Dentist Jared French said he saw one patient Sept. 14, a Monday, and then felt an itch in his throat and went home.
He took a test that afternoon to determine if he had contracted COVID-19, French said, and after it came back positive two days later, he closed his practice.
A patient, an assistant and a dental hygienist who were at the office Sept. 16 before the closure all tested negative.
“It’s a dicey situation. You have to open back up, but you want to protect people,” French said. “We were able to prevent transmission. In the end, that’s what really matters.”
Under guidelines from the U.S. Centers for Disease Control and Prevention for health care workers, French was not required to wait 14 days before returning to work. The CDC’s symptom-based guidelines say it’s safe to return to work if at least 10 days have passed since symptoms first appeared, at least 24 hours have passed since the patient last experienced fever and other symptoms have improved.
The doctor’s wife, Lara French, said she believes she might have become infected with COVID-19 while visiting family in Utah earlier this month and then infected her husband while she was quarantining after her return.
“It’s hard to know,” Lara French said. “I was only in close contact with a few family members there, but I think that’s where I got it.”
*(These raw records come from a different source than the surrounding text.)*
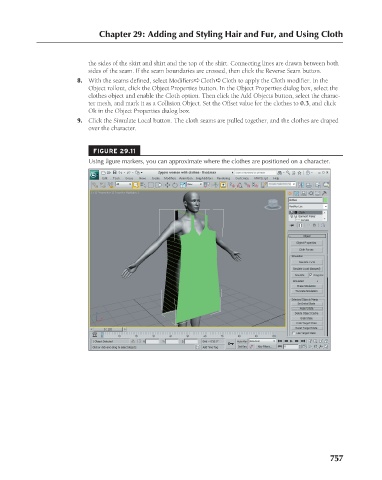
Task: Toggle the Auto Key button
Action: pyautogui.click(x=242, y=341)
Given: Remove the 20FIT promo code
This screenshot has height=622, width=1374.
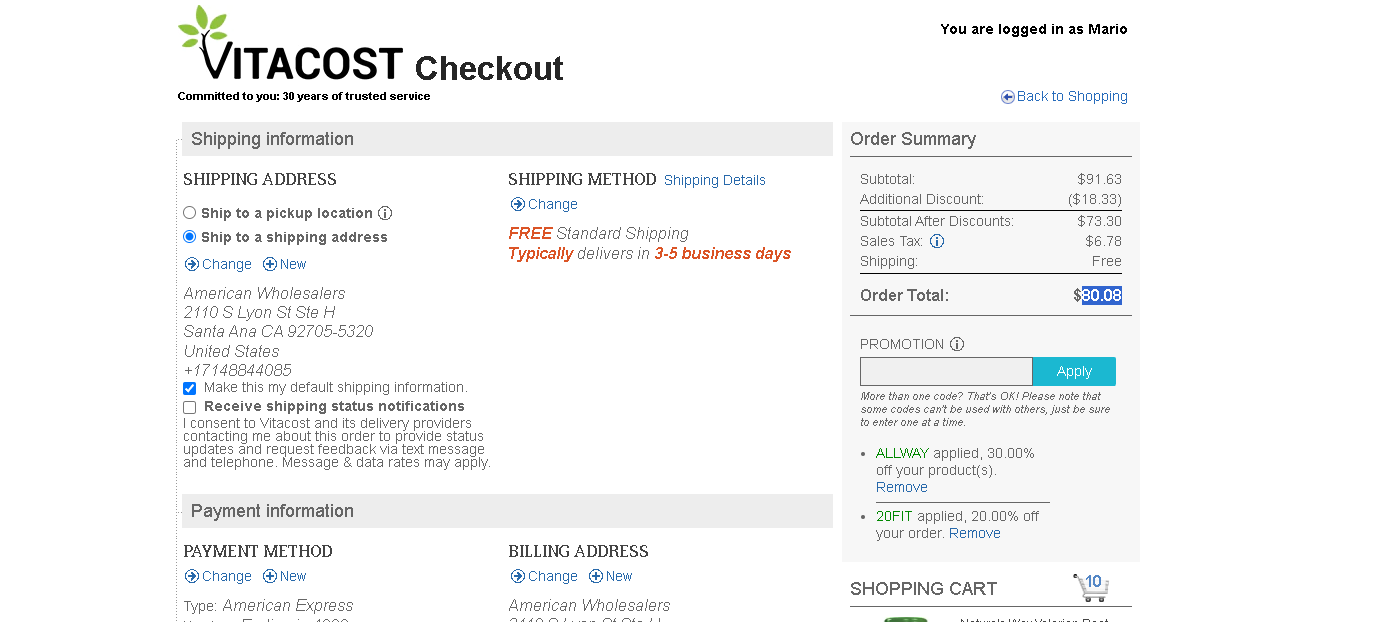Looking at the screenshot, I should [975, 533].
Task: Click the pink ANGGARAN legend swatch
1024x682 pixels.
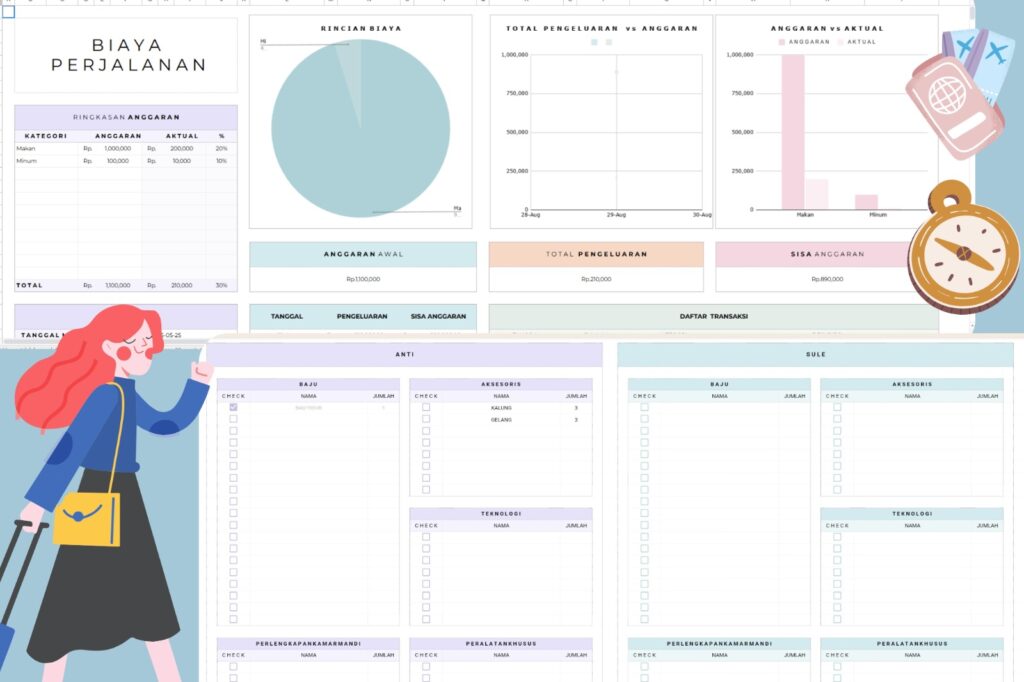Action: point(780,42)
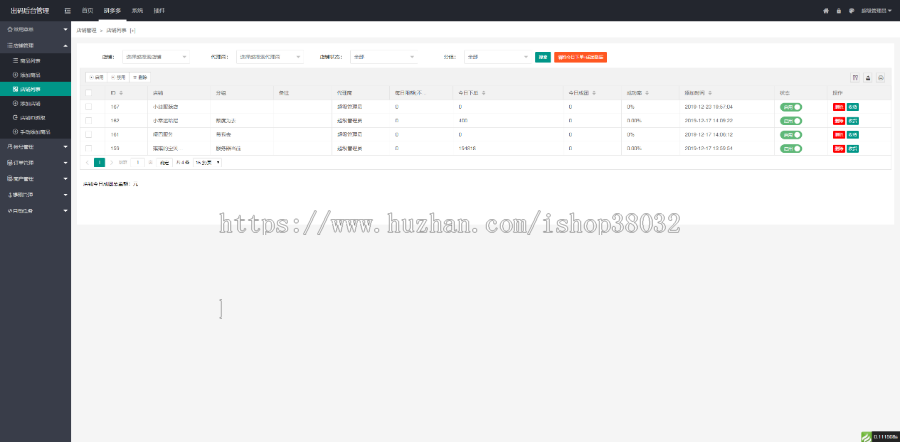Check the checkbox for row ID 161
Viewport: 900px width, 442px height.
(x=89, y=133)
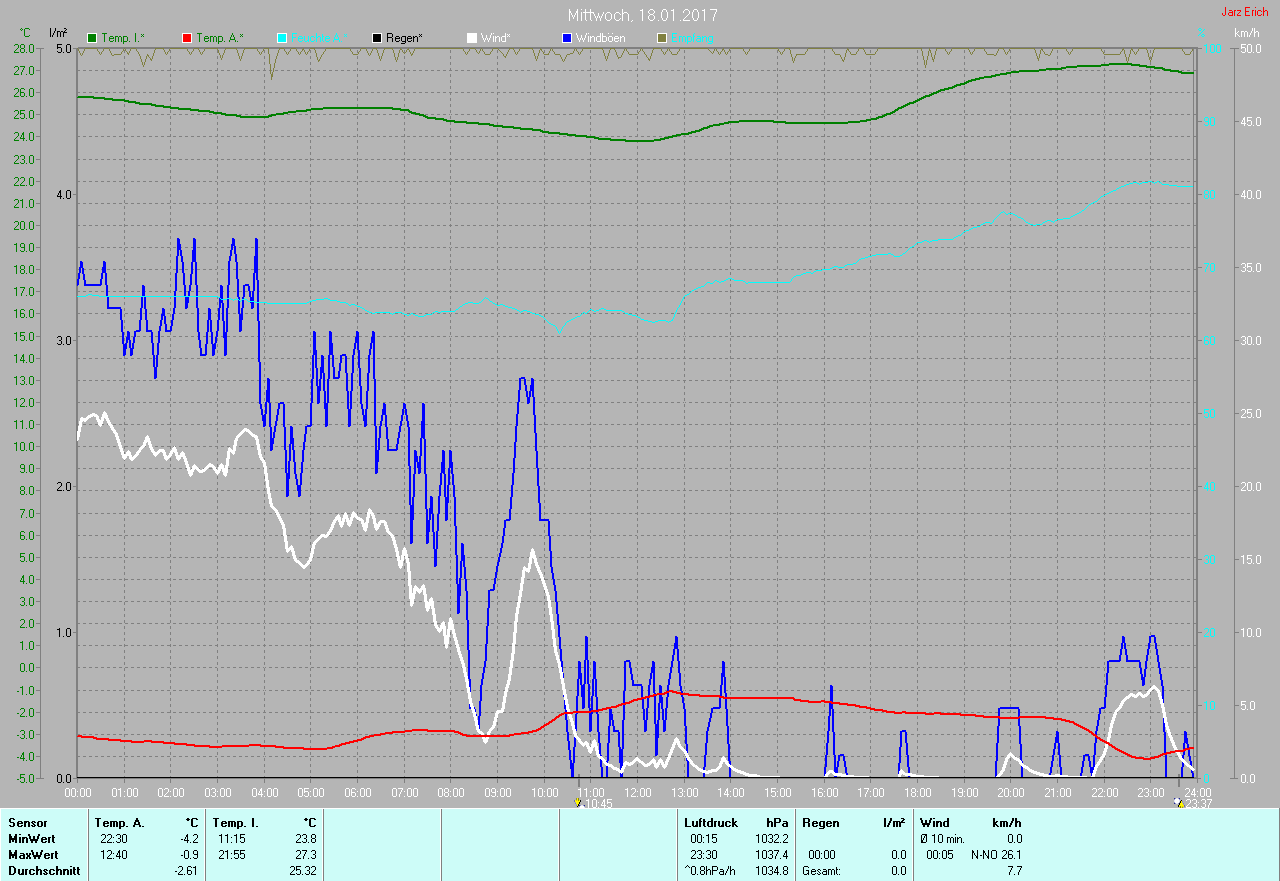Click the Temp. A. column header in the table
The width and height of the screenshot is (1280, 881).
119,823
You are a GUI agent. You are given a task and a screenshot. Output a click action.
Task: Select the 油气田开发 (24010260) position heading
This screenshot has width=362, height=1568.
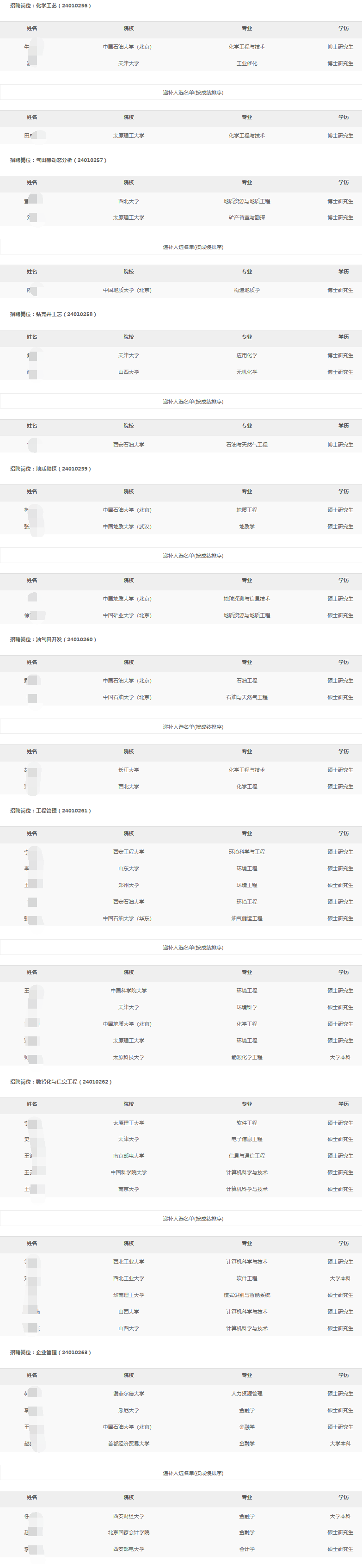click(x=54, y=639)
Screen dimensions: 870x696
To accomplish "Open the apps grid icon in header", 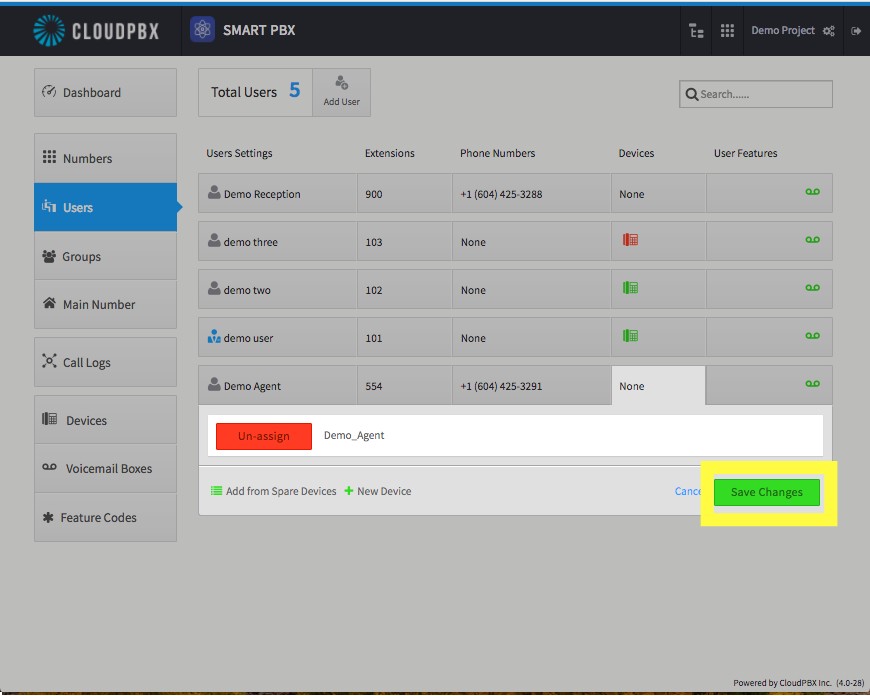I will tap(727, 31).

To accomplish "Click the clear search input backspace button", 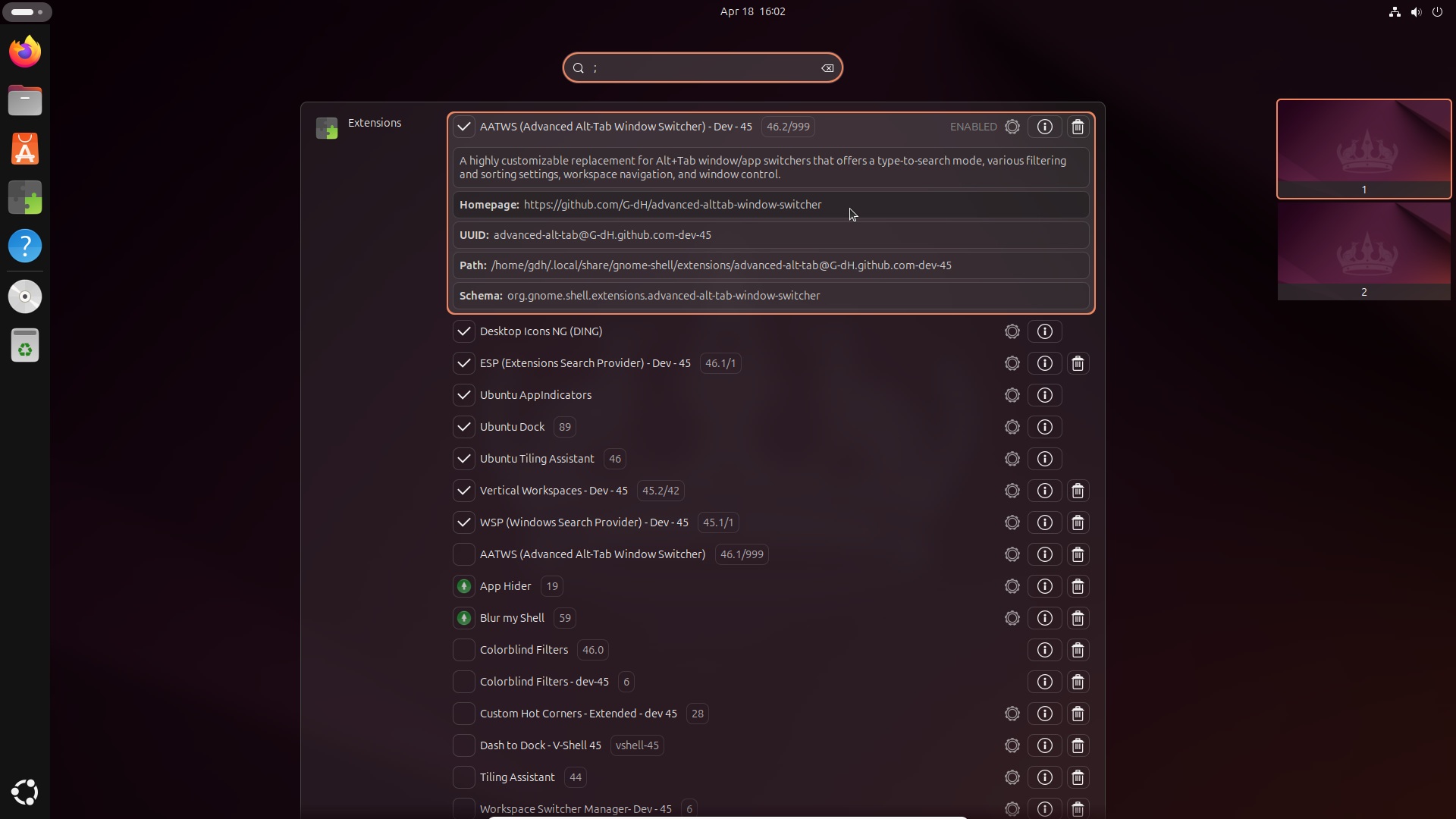I will pos(827,68).
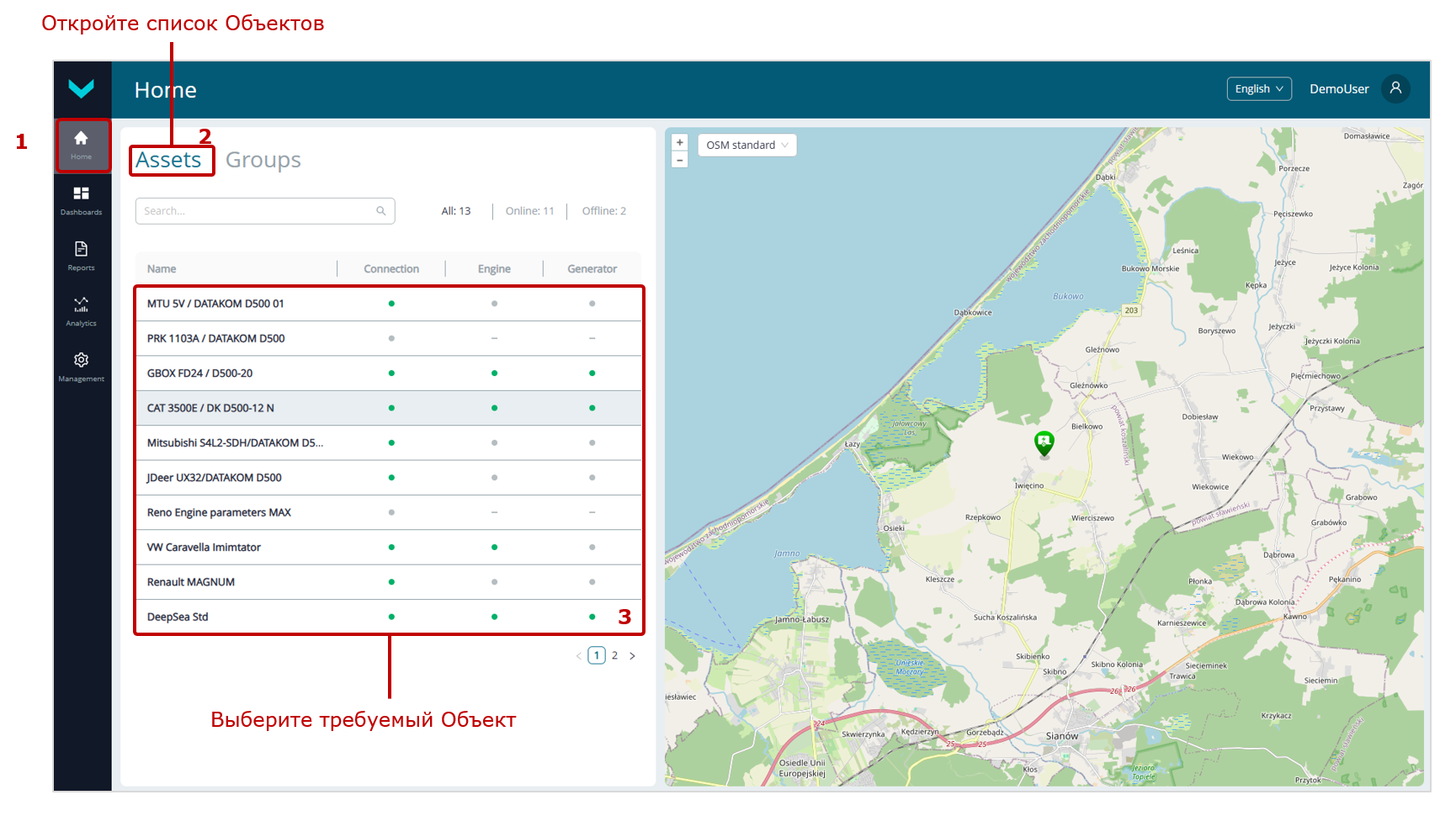Open page 2 of asset list
The image size is (1456, 816).
point(614,656)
Maddy Hayden, a spokeswoman with the New Mexico Environment Department, said the agency performed a rapid response at the dental office, which involves ensuring employers are following COVID-19 safety guidelines. Monitors determined a further investigation by the Occupational Health and Safety Bureau was not warranted, Hayden said.
During the roughly 48 hours between when the time French left the office with a symptom of the illness and the time he closed the practice, a dental hygienist — who did not work at the office Sept. 14 — saw patients at the practice, the dentist said.
French said he felt comfortable leaving the practice open while he awaited his test result because people who had close contact with him were isolating and the facility had been following health, safety and cleaning guidelines.
“We followed policies and tried to be reasonable, and that’s the decision we made,” French said. “I think the proof is in the pudding, as there was no transmission.”
At least one patient thought French should have closed the practice sooner or at least alerted patients about the possible infection.
“If someone had told me he was sick and went to get tested, I would have changed my appointment,” said Harriet Schreiner, who visited the office the morning of Sept. 16, a Wednesday.
She believes French put her and others in harm’s way by not disclosing he had left the office two days prior with COVID-19 symptoms.
“Nobody said anything to me about the doctor testing positive,” Schreiner said, adding, “I think that was negligent.”